[start Text section]

Yuri Gripas/Sipa USA via AP Images
Jared Bernstein speaks at a press briefing at the White House in Washington, July 18, 2022.
Jared Bernstein has his confirmation hearing before the Senate Banking Committee today to chair President Biden’s Council of Economic Advisers, succeeding Cecilia Rouse. As a member of the three-person council since 2021, now elevated to chair, Bernstein has already been a key progressive adviser to the president. And he’s now needed more than ever.
With the departure of White House chief of staff Ron Klain and National Economic Council director Brian Deese, who have been succeeded by somewhat more centrist figures in Jeff Zients and Lael Brainard, respectively, Bernstein becomes the indispensable senior progressive in the room where it happens.
His close personal relationship with Biden dates back to when Bernstein was the token progressive on a mostly neoliberal Obama senior economic team. His title was the vice president’s chief economist.
Several traits make Bernstein exceptional. He is not only a meticulously fine technical economist with a facility for explaining in compelling lay language market failures and the case for regulation and social investment. He is also a sweetheart of a human being who wins respect across the aisle.
In this era of bitterly polarized partisanship, with conservative economists still committed to a free-market paradigm that keeps being contradicted by reality, several senior Republican economists recently signed a letter urging the Senate to confirm Bernstein. The letter was organized by Kevin Hassett, chair of the Council of Economic Advisers under Trump.
I know of no precedent for this kind of letter, much less for a Democratic nominee who is a resolute progressive.
Several former Republican chairs of the council signed the letter of support. These included Michael Boskin, who headed the council under President George H.W. Bush, and three chairs under President George W. Bush: Ben Bernanke, Glenn Hubbard, and N. Gregory Mankiw, the latter being an unreconstructed Chicago school conservative.
I know of no precedent for this kind of letter, much less for a Democratic nominee who is a resolute progressive. Hassett and Bernstein worked together on the plan to give special tax credits to economic development investments in so-called opportunity zones located in high-poverty areas. The plan was included in Trump’s 2017 tax legislation.
Bernstein was well aware that the tax-credit scheme could be gamed and that there were far better ways to help the poor. But under the circumstances, it was an attainable half-a-loaf, in an otherwise retrograde tax bill. Classic Bernstein.
Hassett told The New York Times, “I disagree with Jared about a lot, and Jared and I have been disagreeing about things for 20 years. But he really is a fundamentally good person who tries to figure things out with an open mind, and who changes his mind.” Nearly everyone who has crossed paths with Bernstein would likely agree.
Before joining Vice President Biden’s staff under Obama, Bernstein was a senior economist at the Economic Policy Institute. His skill at making the case for progressive economics to a wide audience led Bernstein to be the public face of EPI; he was all over cable TV and in the op-ed pages. Without taking anything away from EPI’s pathbreaking research in its early years, Bernstein’s role as EPI spokesperson helped put the fledgling think tank on the media map.

[end Text section]
[start Data for the task]

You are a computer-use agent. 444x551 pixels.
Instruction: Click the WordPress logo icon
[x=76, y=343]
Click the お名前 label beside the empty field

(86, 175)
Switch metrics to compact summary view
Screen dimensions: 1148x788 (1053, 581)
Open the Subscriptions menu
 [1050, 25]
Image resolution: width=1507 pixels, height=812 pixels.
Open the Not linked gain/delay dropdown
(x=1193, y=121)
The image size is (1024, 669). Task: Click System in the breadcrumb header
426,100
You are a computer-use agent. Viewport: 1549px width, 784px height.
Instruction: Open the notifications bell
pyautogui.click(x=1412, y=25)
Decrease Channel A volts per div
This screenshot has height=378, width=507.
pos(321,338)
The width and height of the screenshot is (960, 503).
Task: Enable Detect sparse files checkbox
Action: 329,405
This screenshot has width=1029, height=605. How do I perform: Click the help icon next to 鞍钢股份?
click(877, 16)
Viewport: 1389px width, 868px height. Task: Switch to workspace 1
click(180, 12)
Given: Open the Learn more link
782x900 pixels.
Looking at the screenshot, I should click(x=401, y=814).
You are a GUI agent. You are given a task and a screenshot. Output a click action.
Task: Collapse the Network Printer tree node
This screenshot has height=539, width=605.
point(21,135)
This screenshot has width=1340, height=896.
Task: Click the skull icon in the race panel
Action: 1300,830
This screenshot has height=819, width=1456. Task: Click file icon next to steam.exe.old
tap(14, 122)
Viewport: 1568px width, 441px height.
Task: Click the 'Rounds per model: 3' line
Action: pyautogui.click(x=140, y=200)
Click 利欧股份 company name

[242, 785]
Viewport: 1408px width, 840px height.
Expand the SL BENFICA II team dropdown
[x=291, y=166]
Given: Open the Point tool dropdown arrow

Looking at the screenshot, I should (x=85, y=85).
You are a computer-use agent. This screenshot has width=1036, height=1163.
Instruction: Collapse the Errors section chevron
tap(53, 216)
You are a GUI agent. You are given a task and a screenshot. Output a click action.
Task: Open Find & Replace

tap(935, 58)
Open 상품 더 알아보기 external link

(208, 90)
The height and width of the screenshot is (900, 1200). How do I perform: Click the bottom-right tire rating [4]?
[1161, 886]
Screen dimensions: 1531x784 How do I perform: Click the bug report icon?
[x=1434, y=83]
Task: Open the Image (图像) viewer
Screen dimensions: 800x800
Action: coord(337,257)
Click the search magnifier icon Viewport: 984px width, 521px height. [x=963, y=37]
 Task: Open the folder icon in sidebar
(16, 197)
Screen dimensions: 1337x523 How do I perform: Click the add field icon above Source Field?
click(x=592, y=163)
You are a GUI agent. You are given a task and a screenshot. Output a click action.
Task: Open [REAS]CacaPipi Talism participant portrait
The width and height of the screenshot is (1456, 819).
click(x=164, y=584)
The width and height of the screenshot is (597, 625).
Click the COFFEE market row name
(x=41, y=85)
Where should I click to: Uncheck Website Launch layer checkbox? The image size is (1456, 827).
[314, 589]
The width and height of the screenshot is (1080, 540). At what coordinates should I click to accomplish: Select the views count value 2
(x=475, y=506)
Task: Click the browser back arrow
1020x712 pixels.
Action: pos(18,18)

[end Data for the task]

- _Problem set_:
[1] In the article about Jared Bernstein, who organized the letter urging the Senate to confirm him?
[2] Output the entries between the line holding "This screenshot has height=819, width=1456." and the line holding "[x=291, y=166]", inclusive, reproducing each line exactly.
The article and the entries are separate material and have no connection to each other.

- _Answers to each task_:
[1] Kevin Hassett, chair of the Council of Economic Advisers under Trump, organized the letter.

[2]
This screenshot has height=819, width=1456. Task: Click file icon next to steam.exe.old
tap(14, 122)
Viewport: 1568px width, 441px height.
Task: Click the 'Rounds per model: 3' line
Action: pyautogui.click(x=140, y=200)
Click 利欧股份 company name

[242, 785]
Viewport: 1408px width, 840px height.
Expand the SL BENFICA II team dropdown
[x=291, y=166]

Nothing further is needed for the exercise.